Obsessive Delusional Heterodoxy Disorder (ODHD)

Most people have an aptitude for teamwork and instinctively know when constructive discussion and even new ideas are both welcome and socially advantageous. But some are not so fortunate. They live in a state of paranoid fear and dismiss conventional wisdom on most issues, often leading to obsessional interest in erudite subjects, sympathising with tyrants, downplaying atrocities and inventing absurd conspiracy theories. In synthesis they turn reality on its head, never believing anything emanating from respected mainstream sources.

Some delusional obsessions may be quite innocent, e.g. a woman from Philadelphia, Pennsylvania, is convinced that all modern ailments are caused by a ubiquitous sugar substitute. On her weekly grocery shop she methodically reads the labels of every single product she buys and occasionally complains if a new sweetener has been added to a product she likes. Her delusion may cause her some anxiety, she may be denied the benefits of sugarfree sweeteners, but by and large her life is still viable.

Since September 2001 until a recent course of psychiatric treatment, Boston software developer, Ed Munchen, had been convinced Aliens from the planet Domu remote-controlled airliners into the World Trade Center to fool the United States into an unwinnable war against terrorism and prime the planet for an Alien takeover. He dedicated his life's savings and 100% of his time to his impressive web site complete with edited footage of the attacks and interviews with green twelve-fingered extraterrestrials.

However, some delusions are not that innocent. Ed's second cousin, Nick Simpson, now living in Portland Oregon, still believes the Holocaust was invented by Jews as a propaganda tool in their quest for global dominance. His views cause considerable offence to millions whose relatives perished in the Shoah. Like his East Coast counterpart he dedicates much of his time to Internet activism, often lampooning and insulting those who believe in the best-documented genocide of the last century.

In many European countries, Nick's views and actions might put him behind bars. Over here he is protected by the first amendment, but that doesn't make him any less a threat to our fragile democracy. University of Wisconsin Neuroscientist, Hillary Redburn, has analysed over 200 patients with a variety of obsessional delusions. "Until recently", she said, "we might have branded these people political hotheads, extremists or fanatics, but now we know they have a genetic predisposition to heterodoxy, a pathological tendency to challenge orthodox views and systematically re-analyse evidence to prove the opposite. They probably account for around 1% of the population, though their distribution may occur in clusters. Symptoms tend to appear at an early age. At first, their delusions may seem quite innocent or even healthy. Nick, the Portland-based Holocaust denier, spoilt the family Christmas at the age of 4 because he kept telling his grandfather that Santa Claus was just a myth perpetrated by grown-ups to keep children quiet. He may have been right in that case but his proclivity to challenge everything led him into deeper trouble at school. He would interrupt physics lessons to explain why he thought the big bang was just a wild creationist theory and claim in English lit lessons that Shakespeare did not pen his own works, but would always play devil's advocate in the school debating society."
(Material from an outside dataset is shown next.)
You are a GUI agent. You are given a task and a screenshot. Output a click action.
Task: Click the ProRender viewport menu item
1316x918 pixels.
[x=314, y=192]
Psychologists have long wondered why some of us are more conformist and others more rebellious, some more credulous and others less so, but should it be a problem I asked Prof. Redburn. "Yes, because most sufferers of Obsessive Delusional Heterodoxy Disorder or ODHD, lead very unhappy lives, are very prone to depression and may unleash their wacky ideas on others without any consideration for the offence they cause, e.g. a client from Illinois is convinced Walmart plan to put every American out of a job. When her 17 year old daughter returned from a shopping spree with two Walmart bags full of summer clothes she'd need for her vacation the next day, she emptied the contents into the garbage can. As a result, her daughter did not go on vacation and only recovered after professional counselling and a course of SSRIs.

ODHD sufferers believe they are on a mission to save humanity or reveal hidden truths. They like to quote George Orwell or cite the case of Galileo Galilei, but they have no idea how much offence they cause others or the consequences of the extremist views they hold."

So what should we do, I inquired. "These people need our help and support. Data from fMRI scans indicate a chemical imbalance in their frontal cortex, which overstimulates neuroreceptors responsible for critical thinking. In normal human beings, such receptors are counterbalanced by others responsible for harmony and acquiescence. We believe it is important to diagnose these individuals as early as possible. The government's mental health screening initiative offers us an excellent opportunity to help ODHD sufferers before it's too late and they turn into little Hitlers, Stalins or Saddam Husseins. Though the Illinois housewife who religiously boycotts Walmart may be on the mild end of the ODHD spectrum, her neurological profile shows surprising similarities with that of the guy who thinks Auschwitz was just a leisure complex. But with the right medication, behavioural support and tolerance training these people can become model citizens."

"Don't psychiatric drugs have side effects"?" I quipped.

"Some do, but our understanding of brain chemistry means we can now target specific psychological disorders with minimal side effects. In most cases I would recommend Submissal TM. It induces a feeling of elation, acquiescence and tolerance in most users, though it may temporarily disrupt sleeping patterns and is not recommended during the last two months of pregnancy."

"And what about the support network?"

"That's absolutely essential. We're currently training counsellors and learning support workers to deal with ODHD sufferers, just help them overcome their delusions, ensure they take their medication and basically keep out of harm's way"

"Any success stories you'd like to mention?"

"Sure, Ed Munchen, revised his theory and concluded that Iraqi Resistance Fighters utilised a time machine to engineer the 9/11 attacks. He has since joined the US Army and participated in the liberation of Falluja. His web site is now dedicated to Iraqi democracy. I can honestly say he has been freed of all obsessive delusions. He even said he'd like to join in the coming liberation of Iran."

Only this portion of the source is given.